Records contained in a dataset
* * *

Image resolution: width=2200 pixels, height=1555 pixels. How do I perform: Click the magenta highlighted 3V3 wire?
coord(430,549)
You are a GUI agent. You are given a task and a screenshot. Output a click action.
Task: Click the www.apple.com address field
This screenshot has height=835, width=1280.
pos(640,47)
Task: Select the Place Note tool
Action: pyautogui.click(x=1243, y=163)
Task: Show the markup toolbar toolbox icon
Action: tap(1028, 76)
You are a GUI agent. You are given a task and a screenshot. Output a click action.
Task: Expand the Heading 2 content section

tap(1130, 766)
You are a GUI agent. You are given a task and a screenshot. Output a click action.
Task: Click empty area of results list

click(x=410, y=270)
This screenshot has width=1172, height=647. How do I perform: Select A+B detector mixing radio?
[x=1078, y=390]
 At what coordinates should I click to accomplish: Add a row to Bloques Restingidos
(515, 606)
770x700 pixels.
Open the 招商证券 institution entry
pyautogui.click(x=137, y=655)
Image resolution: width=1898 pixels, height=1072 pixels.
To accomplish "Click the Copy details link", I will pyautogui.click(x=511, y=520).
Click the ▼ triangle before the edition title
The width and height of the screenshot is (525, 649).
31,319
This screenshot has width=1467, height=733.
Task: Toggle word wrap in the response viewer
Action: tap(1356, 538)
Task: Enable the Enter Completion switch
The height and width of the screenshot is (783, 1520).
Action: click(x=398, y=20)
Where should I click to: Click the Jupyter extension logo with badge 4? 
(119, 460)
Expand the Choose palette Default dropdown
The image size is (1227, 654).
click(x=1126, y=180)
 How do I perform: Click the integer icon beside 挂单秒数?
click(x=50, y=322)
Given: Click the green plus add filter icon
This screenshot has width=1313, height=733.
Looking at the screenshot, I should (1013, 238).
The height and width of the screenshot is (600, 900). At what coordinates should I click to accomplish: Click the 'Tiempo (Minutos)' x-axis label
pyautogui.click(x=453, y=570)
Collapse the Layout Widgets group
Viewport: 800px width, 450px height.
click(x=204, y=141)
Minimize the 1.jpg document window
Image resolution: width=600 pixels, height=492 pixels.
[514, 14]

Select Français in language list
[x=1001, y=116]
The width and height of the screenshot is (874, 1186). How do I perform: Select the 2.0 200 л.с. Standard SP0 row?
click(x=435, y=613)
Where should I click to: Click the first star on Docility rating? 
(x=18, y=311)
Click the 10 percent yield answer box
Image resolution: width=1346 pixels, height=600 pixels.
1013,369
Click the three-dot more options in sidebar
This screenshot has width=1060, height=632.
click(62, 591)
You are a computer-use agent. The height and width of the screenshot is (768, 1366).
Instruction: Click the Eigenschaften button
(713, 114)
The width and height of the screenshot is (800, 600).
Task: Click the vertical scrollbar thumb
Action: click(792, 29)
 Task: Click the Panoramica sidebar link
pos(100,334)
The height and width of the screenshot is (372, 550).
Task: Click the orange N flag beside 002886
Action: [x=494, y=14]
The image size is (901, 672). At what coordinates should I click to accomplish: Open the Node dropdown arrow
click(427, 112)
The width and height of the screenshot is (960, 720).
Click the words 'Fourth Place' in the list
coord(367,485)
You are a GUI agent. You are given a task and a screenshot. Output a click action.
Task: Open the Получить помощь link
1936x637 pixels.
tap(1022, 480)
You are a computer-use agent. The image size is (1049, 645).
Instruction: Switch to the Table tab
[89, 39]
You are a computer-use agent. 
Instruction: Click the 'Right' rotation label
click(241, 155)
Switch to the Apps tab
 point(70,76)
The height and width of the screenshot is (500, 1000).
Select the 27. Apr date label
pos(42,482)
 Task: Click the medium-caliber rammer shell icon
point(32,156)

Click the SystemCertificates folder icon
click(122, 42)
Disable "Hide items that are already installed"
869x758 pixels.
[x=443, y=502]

* * *

**Exercise aim**
Every record here must be output exactly, word for word.

**Task response**
Image resolution: width=2200 pixels, height=1555 pixels. How do I perform: Click the magenta highlighted 3V3 wire?
coord(430,549)
You are a GUI agent. You are given a task and a screenshot. Output a click action.
Task: Click the www.apple.com address field
This screenshot has height=835, width=1280.
pos(640,47)
Task: Select the Place Note tool
Action: pyautogui.click(x=1243, y=163)
Task: Show the markup toolbar toolbox icon
Action: tap(1028, 76)
You are a GUI agent. You are given a task and a screenshot. Output a click action.
Task: Expand the Heading 2 content section

tap(1130, 766)
You are a GUI agent. You are given a task and a screenshot. Output a click action.
Task: Click empty area of results list

click(x=410, y=270)
This screenshot has width=1172, height=647. How do I perform: Select A+B detector mixing radio?
[x=1078, y=390]
 At what coordinates should I click to accomplish: Add a row to Bloques Restingidos
(515, 606)
770x700 pixels.
Open the 招商证券 institution entry
pyautogui.click(x=137, y=655)
Image resolution: width=1898 pixels, height=1072 pixels.
To accomplish "Click the Copy details link", I will pyautogui.click(x=511, y=520).
Click the ▼ triangle before the edition title
The width and height of the screenshot is (525, 649).
31,319
This screenshot has width=1467, height=733.
Task: Toggle word wrap in the response viewer
Action: tap(1356, 538)
Task: Enable the Enter Completion switch
The height and width of the screenshot is (783, 1520).
Action: click(x=398, y=20)
Where should I click to: Click the Jupyter extension logo with badge 4? 
(119, 460)
Expand the Choose palette Default dropdown
The image size is (1227, 654).
click(x=1126, y=180)
 How do I perform: Click the integer icon beside 挂单秒数?
click(x=50, y=322)
Given: Click the green plus add filter icon
This screenshot has width=1313, height=733.
Looking at the screenshot, I should (1013, 238).
The height and width of the screenshot is (600, 900). At what coordinates should I click to accomplish: Click the 'Tiempo (Minutos)' x-axis label
pyautogui.click(x=453, y=570)
Collapse the Layout Widgets group
Viewport: 800px width, 450px height.
click(x=204, y=141)
Minimize the 1.jpg document window
Image resolution: width=600 pixels, height=492 pixels.
[514, 14]

Select Français in language list
[x=1001, y=116]
The width and height of the screenshot is (874, 1186). How do I perform: Select the 2.0 200 л.с. Standard SP0 row?
click(x=435, y=613)
Where should I click to: Click the first star on Docility rating? 
(x=18, y=311)
Click the 10 percent yield answer box
Image resolution: width=1346 pixels, height=600 pixels.
1013,369
Click the three-dot more options in sidebar
This screenshot has width=1060, height=632.
click(62, 591)
You are a computer-use agent. The height and width of the screenshot is (768, 1366).
Instruction: Click the Eigenschaften button
(713, 114)
The width and height of the screenshot is (800, 600).
Task: Click the vertical scrollbar thumb
Action: click(792, 29)
 Task: Click the Panoramica sidebar link
pos(100,334)
The height and width of the screenshot is (372, 550).
Task: Click the orange N flag beside 002886
Action: [x=494, y=14]
The image size is (901, 672). At what coordinates should I click to accomplish: Open the Node dropdown arrow
click(427, 112)
The width and height of the screenshot is (960, 720).
Click the words 'Fourth Place' in the list
coord(367,485)
You are a GUI agent. You are given a task and a screenshot. Output a click action.
Task: Open the Получить помощь link
1936x637 pixels.
tap(1022, 480)
You are a computer-use agent. The image size is (1049, 645).
Instruction: Switch to the Table tab
[89, 39]
You are a computer-use agent. 
Instruction: Click the 'Right' rotation label
click(241, 155)
Switch to the Apps tab
 point(70,76)
The height and width of the screenshot is (500, 1000).
Select the 27. Apr date label
pos(42,482)
 Task: Click the medium-caliber rammer shell icon
point(32,156)

Click the SystemCertificates folder icon
click(122, 42)
Disable "Hide items that are already installed"
869x758 pixels.
[x=443, y=502]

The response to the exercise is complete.